Türkler, Hıristiyanlara önyargısız davrandıklarını ispat ettiler ama Hıristiyanlar bu davranışı kötü bir şekilde ödüllendirdiler. Onlar Türkiye’ye karşı duydukları antipatiyi ve Üçlü İtilâfa, bilhassa Rusya’ya duydukları sempatiyi gizlemediler. Çanakkale, İstanbul ve Erzurum’un düştüğü, Rusların Midia’ya indirme yaptıkları, ve hatta Sultan’ın Bursa’ya kaçtığı yolunda burada dolaşan saçma sapan dedikoduları da bunlar çıkardılar. Bunları Jöntürklerin sistemine ve bu sistemin liderlerine karşı planlanan komplonun ortaya çıkarılması ve Ermenilerin Van vilayetinde çıkardıkları isyan ile Ermeniler tarafından Türkiye’nin diğer bölgelerinde çıkarılan karışıklıklar izledi. Muhtemelen bu olaylar Babıâli’nin Ermenilere karşı olağanüstü tedbirler almasına sebep oldu.

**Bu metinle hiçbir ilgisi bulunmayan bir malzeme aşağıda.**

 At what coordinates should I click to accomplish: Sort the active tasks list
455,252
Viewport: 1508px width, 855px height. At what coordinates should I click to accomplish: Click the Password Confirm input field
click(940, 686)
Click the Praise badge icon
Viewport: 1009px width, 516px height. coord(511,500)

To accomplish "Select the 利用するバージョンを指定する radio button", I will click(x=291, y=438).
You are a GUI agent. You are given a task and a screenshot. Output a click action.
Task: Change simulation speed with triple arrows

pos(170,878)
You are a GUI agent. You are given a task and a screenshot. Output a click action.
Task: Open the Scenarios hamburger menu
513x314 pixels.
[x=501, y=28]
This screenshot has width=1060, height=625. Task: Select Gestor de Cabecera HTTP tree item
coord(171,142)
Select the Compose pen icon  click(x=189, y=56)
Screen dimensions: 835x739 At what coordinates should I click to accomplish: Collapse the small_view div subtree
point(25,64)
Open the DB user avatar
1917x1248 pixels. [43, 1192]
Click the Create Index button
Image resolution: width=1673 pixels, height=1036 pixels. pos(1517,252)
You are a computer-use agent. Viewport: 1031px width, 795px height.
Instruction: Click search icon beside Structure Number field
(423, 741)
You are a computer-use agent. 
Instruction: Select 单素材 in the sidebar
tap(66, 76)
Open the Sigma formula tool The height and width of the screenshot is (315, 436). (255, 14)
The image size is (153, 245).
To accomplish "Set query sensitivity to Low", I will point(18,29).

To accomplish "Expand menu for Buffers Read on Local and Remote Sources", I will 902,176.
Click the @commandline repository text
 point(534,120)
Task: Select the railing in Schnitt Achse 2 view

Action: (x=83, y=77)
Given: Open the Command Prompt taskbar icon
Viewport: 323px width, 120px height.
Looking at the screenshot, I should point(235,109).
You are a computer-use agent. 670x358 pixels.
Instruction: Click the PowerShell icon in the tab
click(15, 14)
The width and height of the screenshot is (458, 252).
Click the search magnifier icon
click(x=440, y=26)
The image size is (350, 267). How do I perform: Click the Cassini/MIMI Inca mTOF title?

24 Haziranda Ermeni komitesinin buradaki liderleri tutuklandı ve Samsun üzerinden ülkenin iç kısımlarına sürüldüler. Aynı gün bütün Ermenilerin sürgün edilmesi konusunun düşünüldüğünü ve bu olayları Ermenilere karşı kullanmak isteyen bir akımın var olduğunu öğrendim. Bunun üzerine valinin dikkatini bu konuya çektim ve ondan, Ermenilerin olası bir sürgünü halinde bunun – silahla karşılık vermeleri halinde bile – yalnızca sivil ve resmî makamlarca ve kimi sorumsuz özel şahısların devredışı bırakılması şartıyla gerçekleştirileceği yolunda kesin bir cevap aldım. Böylece 26 Haziranda Ermenilerden beş günlük bir süre sonunda ülkenin iç kısımlarına sürülmek üzere hazır olmaları istendi. Sadece hastaların kalmalarına müsaade edildi ve bunların hastanelerde kalmaları öngörüldü. Her hangi bir şey satmaları yasaktı. Dükkanlar ve depolar mühürlenecek, evlerdeki bütün eşyalar belirli noktalara getirilecek ve orada hükümetin korumasına verilecek ve ellerindeki paralar ise daha sonra taksitler halinde gönderilmek üzere postaneye teslim edilecekti.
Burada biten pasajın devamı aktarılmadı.